• _PROMPT A_:
Copy the command-line option documentation below word for word, in full.

Name of the chapter starting where the beginning of --chapter-segment-file is matched.

Example: --chapter-segment-file End - Names the chapter that matches the beginning of --chapter-segment-file End.

--chapter-segment-name-end

Name of the chapter starting where the end of --chapter-segment-file is matched.

Example: --chapter-segment-file 'After End' - Names the chapter that matches the end of --chapter-segment-file After End.

--chapter-segment-required

Enforces that every chapter segment must be matched.

Example: --chapter-segment-required - If a chapter segment is not matched, it will quit with an error.

--metadata-audio-track

Manually set metadata for an audio track, this is passed directly to ffmpeg. These matches the output mapping and no the input mapping.

Example: --metadata-audio-track 0=language=jpn --metadata-audio-track 0=title='Japanese' --metadata-audio-track 1=language=fra --metadata-audio-track 1=title='Bad french' - Sets the first output audio track metadata to japanese with a matching title and the second audio track to french with a matching title.

--metadata-subtitle-track

Manually set metadata for a subtitle track, this is passed directly to ffmpeg. These matches the output mapping and no the input mapping.

Example: --metadata-subtitle-track 0=language=jpn --metadata-subtitle-track 0=title='Japanese' --metadata-subtitle-track 1=language=fra --metadata-audsubtitleio-track 1=title='Bad french' - Sets the first output subtitle track metadata to japanese with a matching title and the second subtitle track to french with a matching title.

--subtitle-min-font-size

Increase font-size to minimum this. Sometimes subtitles are unreadable on the source.

Example: --subtitle-min-font-size 26 - Sets the font-size to, minimum, 26.

--input-external-subtitle-track

Use a specific external subtitle in output, it is assumed it matches video input 0.

Example --input-external-subtitle-track subtitles.ass - Assumes the subtitle matches input 0 and syncs it to output.

• _PROMPT B_:
Recast the records as a Markdown table with the columns "Row" and "Line", taking the lines from the one containing "Identify the location of Shortcut key." through the end of the records. Leave out blank lines.

• _RAW RECORDS_:
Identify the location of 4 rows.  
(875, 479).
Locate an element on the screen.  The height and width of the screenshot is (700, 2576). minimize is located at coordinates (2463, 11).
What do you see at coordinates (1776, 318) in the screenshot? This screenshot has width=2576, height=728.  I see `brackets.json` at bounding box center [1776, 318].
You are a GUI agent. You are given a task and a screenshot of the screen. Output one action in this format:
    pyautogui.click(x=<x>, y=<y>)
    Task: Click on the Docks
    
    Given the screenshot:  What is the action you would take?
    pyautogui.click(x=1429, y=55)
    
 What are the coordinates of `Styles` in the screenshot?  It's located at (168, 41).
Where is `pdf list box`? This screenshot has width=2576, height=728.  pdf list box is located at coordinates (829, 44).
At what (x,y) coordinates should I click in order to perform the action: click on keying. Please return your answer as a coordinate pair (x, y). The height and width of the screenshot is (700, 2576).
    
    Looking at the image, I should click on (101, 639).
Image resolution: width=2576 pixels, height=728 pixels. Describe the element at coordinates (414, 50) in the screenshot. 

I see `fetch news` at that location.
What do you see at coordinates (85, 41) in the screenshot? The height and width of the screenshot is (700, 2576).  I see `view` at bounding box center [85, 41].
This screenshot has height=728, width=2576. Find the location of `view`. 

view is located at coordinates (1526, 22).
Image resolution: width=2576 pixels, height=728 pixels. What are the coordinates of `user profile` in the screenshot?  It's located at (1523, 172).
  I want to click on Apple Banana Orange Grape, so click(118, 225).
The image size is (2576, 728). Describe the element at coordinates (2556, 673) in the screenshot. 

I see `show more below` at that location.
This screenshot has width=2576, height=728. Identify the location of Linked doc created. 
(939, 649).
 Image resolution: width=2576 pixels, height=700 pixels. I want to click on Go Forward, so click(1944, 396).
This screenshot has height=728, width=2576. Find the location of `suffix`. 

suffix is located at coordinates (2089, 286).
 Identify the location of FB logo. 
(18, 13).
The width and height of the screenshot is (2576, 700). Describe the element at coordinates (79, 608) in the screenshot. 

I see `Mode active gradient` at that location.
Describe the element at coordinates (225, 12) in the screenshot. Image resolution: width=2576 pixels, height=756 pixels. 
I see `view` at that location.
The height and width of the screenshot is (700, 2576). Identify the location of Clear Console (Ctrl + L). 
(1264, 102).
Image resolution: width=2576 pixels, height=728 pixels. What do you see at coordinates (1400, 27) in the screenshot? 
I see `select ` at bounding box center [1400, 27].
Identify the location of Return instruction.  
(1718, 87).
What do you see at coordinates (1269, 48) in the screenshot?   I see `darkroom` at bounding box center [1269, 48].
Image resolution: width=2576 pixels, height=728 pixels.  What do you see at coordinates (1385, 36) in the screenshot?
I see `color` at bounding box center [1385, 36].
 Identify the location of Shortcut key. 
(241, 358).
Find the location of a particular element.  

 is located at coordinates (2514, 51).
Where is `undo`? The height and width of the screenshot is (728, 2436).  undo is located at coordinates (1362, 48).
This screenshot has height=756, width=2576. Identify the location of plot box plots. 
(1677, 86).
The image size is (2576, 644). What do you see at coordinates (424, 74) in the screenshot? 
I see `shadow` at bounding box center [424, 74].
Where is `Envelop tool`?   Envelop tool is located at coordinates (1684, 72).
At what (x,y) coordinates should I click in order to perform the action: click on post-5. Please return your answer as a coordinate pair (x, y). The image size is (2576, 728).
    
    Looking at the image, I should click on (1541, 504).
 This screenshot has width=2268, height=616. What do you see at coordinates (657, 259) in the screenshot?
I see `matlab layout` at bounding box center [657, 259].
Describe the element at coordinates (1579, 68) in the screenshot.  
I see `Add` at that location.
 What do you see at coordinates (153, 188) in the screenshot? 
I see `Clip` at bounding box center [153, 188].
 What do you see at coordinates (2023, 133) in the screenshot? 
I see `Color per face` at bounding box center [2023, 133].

• _FULL RESPONSE A_:
Name of the chapter starting where the beginning of --chapter-segment-file is matched.

Example: --chapter-segment-file End - Names the chapter that matches the beginning of --chapter-segment-file End.

--chapter-segment-name-end

Name of the chapter starting where the end of --chapter-segment-file is matched.

Example: --chapter-segment-file 'After End' - Names the chapter that matches the end of --chapter-segment-file After End.

--chapter-segment-required

Enforces that every chapter segment must be matched.

Example: --chapter-segment-required - If a chapter segment is not matched, it will quit with an error.

--metadata-audio-track

Manually set metadata for an audio track, this is passed directly to ffmpeg. These matches the output mapping and no the input mapping.

Example: --metadata-audio-track 0=language=jpn --metadata-audio-track 0=title='Japanese' --metadata-audio-track 1=language=fra --metadata-audio-track 1=title='Bad french' - Sets the first output audio track metadata to japanese with a matching title and the second audio track to french with a matching title.

--metadata-subtitle-track

Manually set metadata for a subtitle track, this is passed directly to ffmpeg. These matches the output mapping and no the input mapping.

Example: --metadata-subtitle-track 0=language=jpn --metadata-subtitle-track 0=title='Japanese' --metadata-subtitle-track 1=language=fra --metadata-audsubtitleio-track 1=title='Bad french' - Sets the first output subtitle track metadata to japanese with a matching title and the second subtitle track to french with a matching title.

--subtitle-min-font-size

Increase font-size to minimum this. Sometimes subtitles are unreadable on the source.

Example: --subtitle-min-font-size 26 - Sets the font-size to, minimum, 26.

--input-external-subtitle-track

Use a specific external subtitle in output, it is assumed it matches video input 0.

Example --input-external-subtitle-track subtitles.ass - Assumes the subtitle matches input 0 and syncs it to output.

• _FULL RESPONSE B_:
| Row | Line |
|---|---|
| 1 |  Identify the location of Shortcut key.  |
| 2 | (241, 358). |
| 3 | Find the location of a particular element.   |
| 4 |  is located at coordinates (2514, 51). |
| 5 | Where is `undo`? The height and width of the screenshot is (728, 2436).  undo is located at coordinates (1362, 48). |
| 6 | This screenshot has height=756, width=2576. Identify the location of plot box plots.  |
| 7 | (1677, 86). |
| 8 | The image size is (2576, 644). What do you see at coordinates (424, 74) in the screenshot?  |
| 9 | I see `shadow` at bounding box center [424, 74]. |
| 10 | Where is `Envelop tool`?   Envelop tool is located at coordinates (1684, 72). |
| 11 | At what (x,y) coordinates should I click in order to perform the action: click on post-5. Please return your answer as a coordinate pair (x, y). The image size is (2576, 728). |
| 12 |     Looking at the image, I should click on (1541, 504). |
| 13 |  This screenshot has width=2268, height=616. What do you see at coordinates (657, 259) in the screenshot? |
| 14 | I see `matlab layout` at bounding box center [657, 259]. |
| 15 | Describe the element at coordinates (1579, 68) in the screenshot.   |
| 16 | I see `Add` at that location. |
| 17 |  What do you see at coordinates (153, 188) in the screenshot?  |
| 18 | I see `Clip` at bounding box center [153, 188]. |
| 19 |  What do you see at coordinates (2023, 133) in the screenshot?  |
| 20 | I see `Color per face` at bounding box center [2023, 133]. |